• TASK ITEM:
The reply must consist of the complete listing, reproduced exactly, with no images included.

• DATA EXTRACTS:
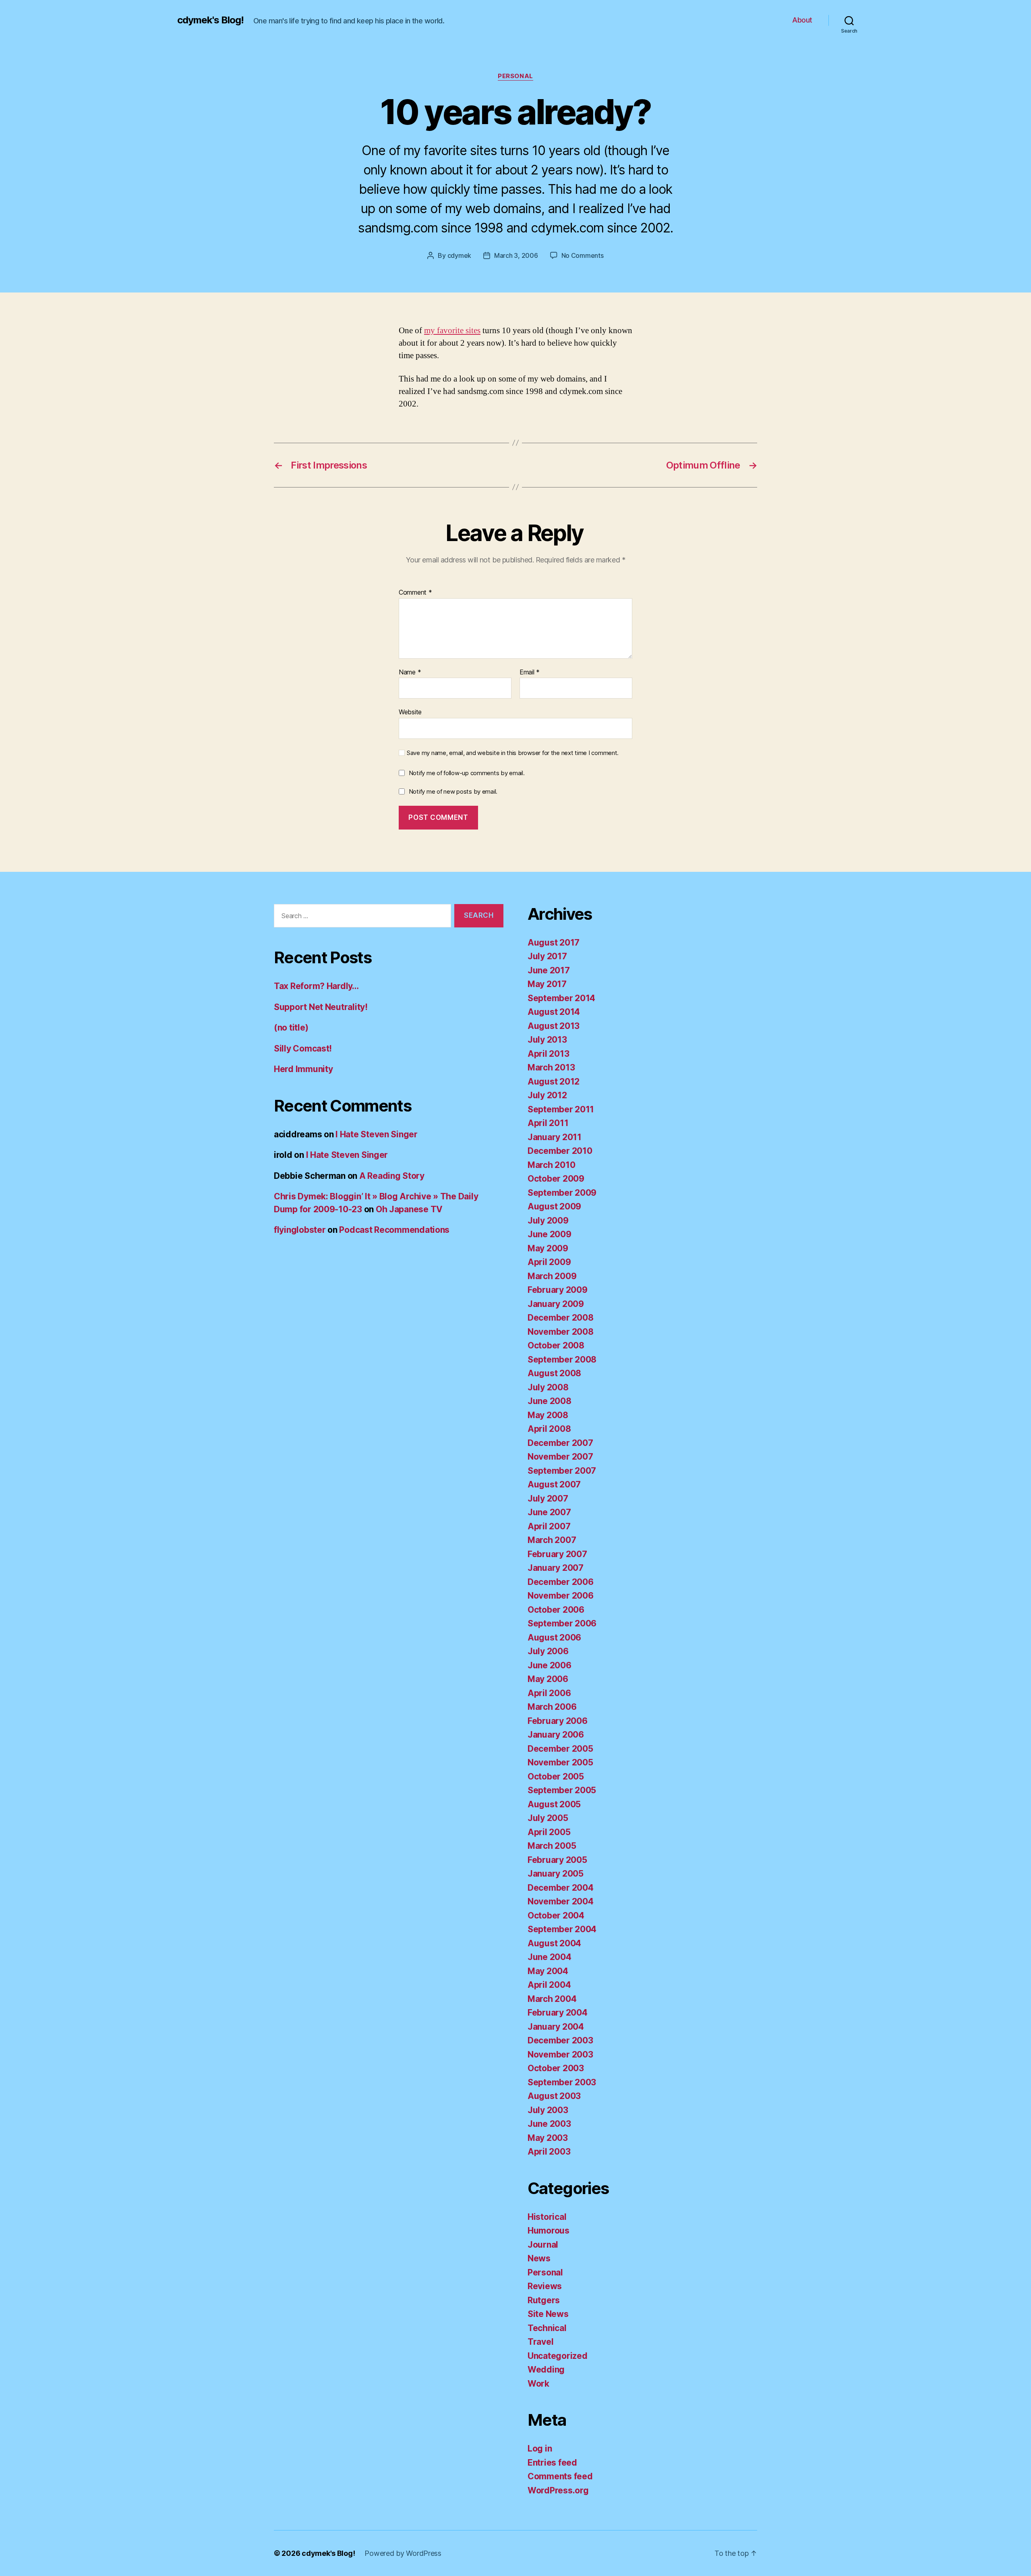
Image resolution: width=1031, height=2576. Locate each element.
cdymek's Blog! (210, 20)
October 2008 (556, 1345)
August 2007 (554, 1484)
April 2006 (549, 1693)
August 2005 (554, 1804)
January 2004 (556, 2027)
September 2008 (562, 1359)
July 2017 (547, 956)
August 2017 (554, 942)
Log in (540, 2448)
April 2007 (549, 1526)
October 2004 (556, 1915)
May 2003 (548, 2138)
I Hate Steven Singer (376, 1134)
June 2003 (549, 2124)
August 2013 (554, 1026)
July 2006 (548, 1651)
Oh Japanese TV (409, 1209)
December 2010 (560, 1151)
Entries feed (552, 2463)
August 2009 (554, 1206)
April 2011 (548, 1123)
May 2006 (548, 1679)
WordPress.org (558, 2490)
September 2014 (561, 998)
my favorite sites (452, 330)
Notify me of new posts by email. (453, 791)
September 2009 (562, 1193)
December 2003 (560, 2040)
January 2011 (555, 1137)
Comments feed (560, 2476)
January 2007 (556, 1568)
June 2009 (549, 1234)
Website (410, 712)
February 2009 (558, 1290)
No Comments (582, 255)
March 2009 (552, 1276)
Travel (540, 2342)
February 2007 (557, 1554)
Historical (547, 2217)
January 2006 (556, 1735)
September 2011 (561, 1109)
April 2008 (549, 1429)
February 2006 (558, 1721)
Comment (415, 592)
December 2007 (560, 1443)
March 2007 (552, 1540)
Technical (547, 2328)
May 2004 (548, 1971)
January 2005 (556, 1874)
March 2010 (551, 1165)
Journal (543, 2245)
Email (530, 672)
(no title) (291, 1028)
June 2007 (549, 1512)
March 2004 (552, 1999)
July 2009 (548, 1220)
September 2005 (562, 1790)
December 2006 (561, 1582)
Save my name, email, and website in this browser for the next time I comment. (513, 753)
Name (410, 672)
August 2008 (554, 1373)
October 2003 (556, 2068)
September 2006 (562, 1623)
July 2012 (547, 1095)
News (539, 2258)
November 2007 (560, 1457)
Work (538, 2384)
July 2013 (547, 1040)
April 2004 (549, 1985)
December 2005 (560, 1749)
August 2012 (554, 1081)
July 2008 (548, 1387)
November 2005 (560, 1762)
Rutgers (544, 2300)
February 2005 (557, 1860)
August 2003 (554, 2096)
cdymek (459, 255)
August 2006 (554, 1637)
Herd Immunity (303, 1069)
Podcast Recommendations (394, 1230)
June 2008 (549, 1401)
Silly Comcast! (303, 1048)
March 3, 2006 (516, 255)
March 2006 (552, 1707)
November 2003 (560, 2054)
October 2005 (556, 1776)
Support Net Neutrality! (321, 1007)
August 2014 (554, 1012)
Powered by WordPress (402, 2553)
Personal (515, 76)
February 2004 (558, 2013)
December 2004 (561, 1888)
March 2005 (552, 1846)
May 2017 (547, 984)
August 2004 (554, 1943)
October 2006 (556, 1610)
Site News (548, 2314)
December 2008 (561, 1318)
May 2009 (548, 1248)
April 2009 (549, 1262)
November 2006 (561, 1596)
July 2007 (548, 1498)
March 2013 (551, 1067)
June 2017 (549, 970)
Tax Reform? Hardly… (316, 986)
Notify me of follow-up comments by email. (467, 773)
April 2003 (549, 2152)
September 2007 (562, 1471)
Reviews (545, 2286)
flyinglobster (300, 1230)
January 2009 (556, 1304)
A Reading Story (391, 1176)
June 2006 (549, 1665)
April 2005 (549, 1832)
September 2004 (562, 1929)
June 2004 (549, 1957)
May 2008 (548, 1415)
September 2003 (562, 2082)
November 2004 (561, 1901)
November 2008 (561, 1332)
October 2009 (556, 1179)
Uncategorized (558, 2356)
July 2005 (548, 1818)
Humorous (548, 2230)
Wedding (546, 2369)
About (802, 20)
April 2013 (548, 1054)
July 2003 (548, 2110)
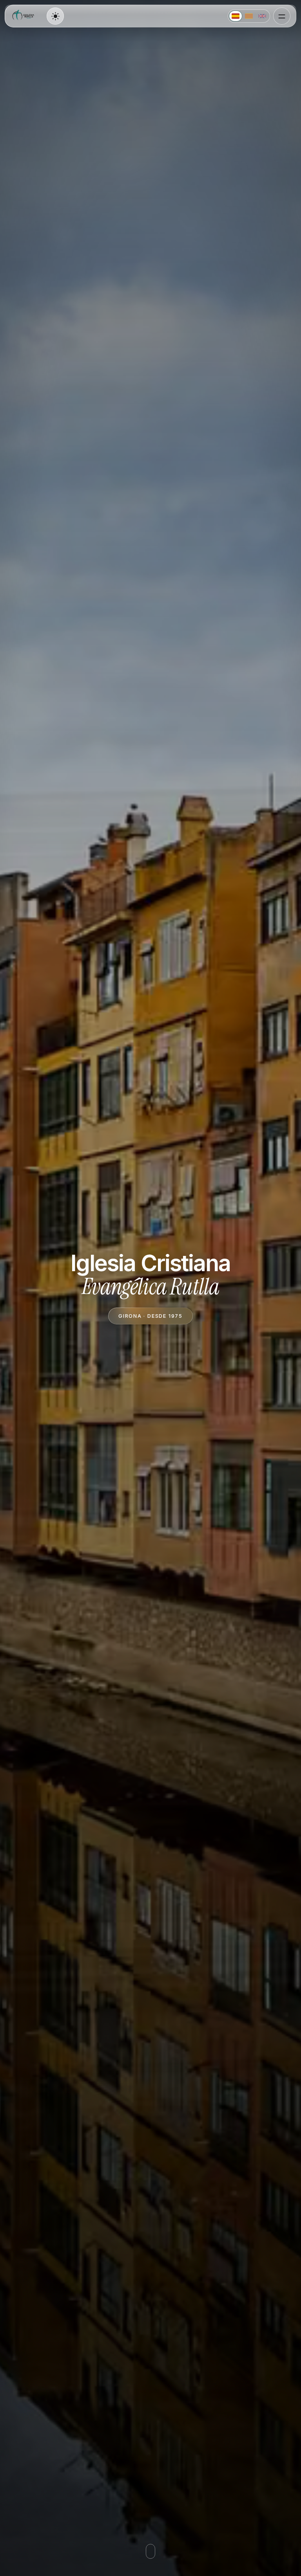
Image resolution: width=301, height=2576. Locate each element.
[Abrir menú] (281, 16)
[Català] (249, 16)
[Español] (235, 16)
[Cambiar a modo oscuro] (55, 16)
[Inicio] (24, 16)
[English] (262, 16)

• OUTPUT:
Image resolution: width=1031, height=2576. Locate each element.
cdymek's Blog! (210, 20)
October 2008 (556, 1345)
August 2007 (554, 1484)
April 2006 (549, 1693)
August 2005 (554, 1804)
January 2004 (556, 2027)
September 2008 (562, 1359)
July 2017 (547, 956)
August 2017 (554, 942)
Log in (540, 2448)
April 2007 (549, 1526)
October 2004 (556, 1915)
May 2003 (548, 2138)
I Hate Steven Singer (376, 1134)
June 2003 (549, 2124)
August 2013 (554, 1026)
July 2006 (548, 1651)
Oh Japanese TV (409, 1209)
December 2010 (560, 1151)
Entries feed (552, 2463)
August 2009 (554, 1206)
April 2011 (548, 1123)
May 2006 (548, 1679)
WordPress.org (558, 2490)
September 2014 (561, 998)
my favorite sites (452, 330)
Notify me of new posts by email. (453, 791)
September 2009 (562, 1193)
December 2003 (560, 2040)
January 2011 (555, 1137)
Comments feed (560, 2476)
January 2007 (556, 1568)
June 2009 (549, 1234)
Website (410, 712)
February 2009 (558, 1290)
No Comments (582, 255)
March 2009 (552, 1276)
Travel (540, 2342)
February 2007 (557, 1554)
Historical (547, 2217)
January 2006 (556, 1735)
September 2011 (561, 1109)
April 2008 (549, 1429)
February 2006 (558, 1721)
Comment (415, 592)
December 2007 (560, 1443)
March 2007 (552, 1540)
Technical (547, 2328)
May 2004 (548, 1971)
January 2005 (556, 1874)
March 2010 (551, 1165)
Journal (543, 2245)
Email (530, 672)
(no title) (291, 1028)
June 2007 (549, 1512)
March 2004 (552, 1999)
July 2009 (548, 1220)
September 2005 (562, 1790)
December 2006 (561, 1582)
Save my name, email, and website in this browser for the next time I comment. (513, 753)
Name (410, 672)
August 2008 (554, 1373)
October 2003 (556, 2068)
September 2006 (562, 1623)
July 2012 (547, 1095)
News (539, 2258)
November 2007 (560, 1457)
Work (538, 2384)
July 2013 (547, 1040)
April 2004 (549, 1985)
December 2005 (560, 1749)
August 2012 (554, 1081)
July 2008 (548, 1387)
November 2005 (560, 1762)
Rutgers (544, 2300)
February 2005 (557, 1860)
August 2003 (554, 2096)
cdymek (459, 255)
August 2006 (554, 1637)
Herd Immunity (303, 1069)
Podcast Recommendations (394, 1230)
June 2008 (549, 1401)
Silly Comcast! (303, 1048)
March 3, 2006 (516, 255)
March 2006 (552, 1707)
November 2003 (560, 2054)
October 2005 (556, 1776)
Support Net Neutrality! (321, 1007)
August 2014 (554, 1012)
Powered by WordPress (402, 2553)
Personal (515, 76)
February 2004 (558, 2013)
December 2004 (561, 1888)
March 2005 (552, 1846)
May 2017 (547, 984)
August 2004 (554, 1943)
October 2006 (556, 1610)
Site News (548, 2314)
December 2008 (561, 1318)
May 2009 (548, 1248)
April 2009 (549, 1262)
November 2006 (561, 1596)
July 2007 (548, 1498)
March 2013 (551, 1067)
June 2017 (549, 970)
Tax Reform? Hardly… (316, 986)
Notify me of follow-up comments by email. (467, 773)
April 2003 (549, 2152)
September 2007 (562, 1471)
Reviews (545, 2286)
flyinglobster (300, 1230)
January 2009 (556, 1304)
A Reading Story (391, 1176)
June 2006 (549, 1665)
April 2005 (549, 1832)
September 2004 (562, 1929)
June 2004 (549, 1957)
May 2008 (548, 1415)
September 2003 (562, 2082)
November 2004 (561, 1901)
November 2008 (561, 1332)
October 2009 (556, 1179)
Uncategorized (558, 2356)
July 2005 (548, 1818)
Humorous (548, 2230)
Wedding (546, 2369)
About (802, 20)
April 2013 (548, 1054)
July 2003 (548, 2110)
Image resolution: width=301, height=2576. Locate each element.
[Abrir menú] (281, 16)
[Català] (249, 16)
[Español] (235, 16)
[Cambiar a modo oscuro] (55, 16)
[Inicio] (24, 16)
[English] (262, 16)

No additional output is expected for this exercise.